Judaism and Islam
Jews, Judaism and the Emergence of Islam
by Tzvee Zahavy
Judaism on the eve of Islam
By the sixth century rabbinism had penetrated deeply into Jewish communal life. One thus needs to know about that form of Judaism before coming to terms with the relationship between the religion of the Jews and that new faith of Islam. Note well though that rabbinism was not the exclusive pattern of Judaism of the time. Nor may we rightly say it was normative. Those ideas have largely been rejected in modern scholarship.
In the past decade we have made dramatic methodological progress in the field of the history of religions. We do claim to be able to reconstruct more complete systems of Judaism. A systemic analysis is the study of the representations of a religion based on the premise that religions, like culture in general develop not along a simple linear progression, but as a series of separate, sometimes overlapping, systems.
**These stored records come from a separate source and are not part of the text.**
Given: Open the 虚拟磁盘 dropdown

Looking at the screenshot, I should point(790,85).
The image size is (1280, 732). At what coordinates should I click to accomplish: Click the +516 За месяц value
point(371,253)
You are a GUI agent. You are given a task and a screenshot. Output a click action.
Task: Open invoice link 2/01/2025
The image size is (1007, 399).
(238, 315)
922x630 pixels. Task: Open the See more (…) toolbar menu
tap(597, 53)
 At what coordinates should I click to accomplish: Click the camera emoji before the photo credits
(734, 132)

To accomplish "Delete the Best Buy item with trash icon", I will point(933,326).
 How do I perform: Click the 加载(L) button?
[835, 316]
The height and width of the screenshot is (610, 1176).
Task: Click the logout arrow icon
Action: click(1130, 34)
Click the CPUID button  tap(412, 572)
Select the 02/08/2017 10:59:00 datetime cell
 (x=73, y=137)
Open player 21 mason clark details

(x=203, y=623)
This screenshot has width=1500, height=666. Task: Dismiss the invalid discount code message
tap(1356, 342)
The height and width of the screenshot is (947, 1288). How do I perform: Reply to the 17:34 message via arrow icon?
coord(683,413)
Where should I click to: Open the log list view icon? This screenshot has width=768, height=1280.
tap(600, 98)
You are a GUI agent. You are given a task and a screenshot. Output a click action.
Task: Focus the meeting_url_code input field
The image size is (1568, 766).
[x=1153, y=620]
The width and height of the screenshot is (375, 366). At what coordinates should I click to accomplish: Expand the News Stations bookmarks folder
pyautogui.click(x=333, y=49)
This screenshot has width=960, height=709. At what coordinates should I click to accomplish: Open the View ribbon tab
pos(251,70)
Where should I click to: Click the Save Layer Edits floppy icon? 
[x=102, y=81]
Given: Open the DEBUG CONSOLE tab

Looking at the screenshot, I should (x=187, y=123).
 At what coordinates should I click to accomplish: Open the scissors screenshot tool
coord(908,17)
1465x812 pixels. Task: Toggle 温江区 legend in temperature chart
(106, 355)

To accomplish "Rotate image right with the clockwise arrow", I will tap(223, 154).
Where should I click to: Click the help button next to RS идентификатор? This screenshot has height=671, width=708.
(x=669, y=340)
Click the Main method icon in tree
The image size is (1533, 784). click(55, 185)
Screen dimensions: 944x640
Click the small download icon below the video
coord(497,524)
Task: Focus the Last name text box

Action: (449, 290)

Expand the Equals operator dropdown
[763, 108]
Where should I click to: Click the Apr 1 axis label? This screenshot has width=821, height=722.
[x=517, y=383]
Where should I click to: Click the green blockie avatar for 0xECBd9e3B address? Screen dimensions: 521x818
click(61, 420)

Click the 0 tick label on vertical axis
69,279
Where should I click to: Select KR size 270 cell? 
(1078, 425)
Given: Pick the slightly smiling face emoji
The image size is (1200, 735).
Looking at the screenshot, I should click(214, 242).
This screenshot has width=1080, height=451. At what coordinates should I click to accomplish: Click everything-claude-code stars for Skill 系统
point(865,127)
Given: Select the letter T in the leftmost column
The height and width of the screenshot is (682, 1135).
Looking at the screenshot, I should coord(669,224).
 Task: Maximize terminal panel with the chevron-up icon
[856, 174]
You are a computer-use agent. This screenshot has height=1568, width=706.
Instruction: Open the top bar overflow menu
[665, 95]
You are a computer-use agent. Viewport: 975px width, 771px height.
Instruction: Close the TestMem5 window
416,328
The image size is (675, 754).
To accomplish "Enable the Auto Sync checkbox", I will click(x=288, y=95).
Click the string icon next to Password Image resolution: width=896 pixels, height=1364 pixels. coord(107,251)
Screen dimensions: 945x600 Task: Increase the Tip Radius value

The theory of the applied systemic analysis of a religion was recently articulated and developed by Jacob Neusner in his studies of the history of Judaism.
According to the view of Neusner, to engage in the construction of the broader history of Judaism, one must consider independently each Judaic system and its data in light of its metaphoric social personification, its "Israel." "Given the diversity of Judaisms past and present," Neusner says,
we cannot find it astonishing that the name for the social entity constituted by Jews, the name "Israel," has carried a variety of meanings, and . . . each of these served not as concrete description of real people living in the here and now, a merely factual statement of how things are, but as a metaphor. The metaphor might take genealogical or political or supernatural or taxonomical and hierarchical or ontological or epistemological character, as systems varied (p. 39).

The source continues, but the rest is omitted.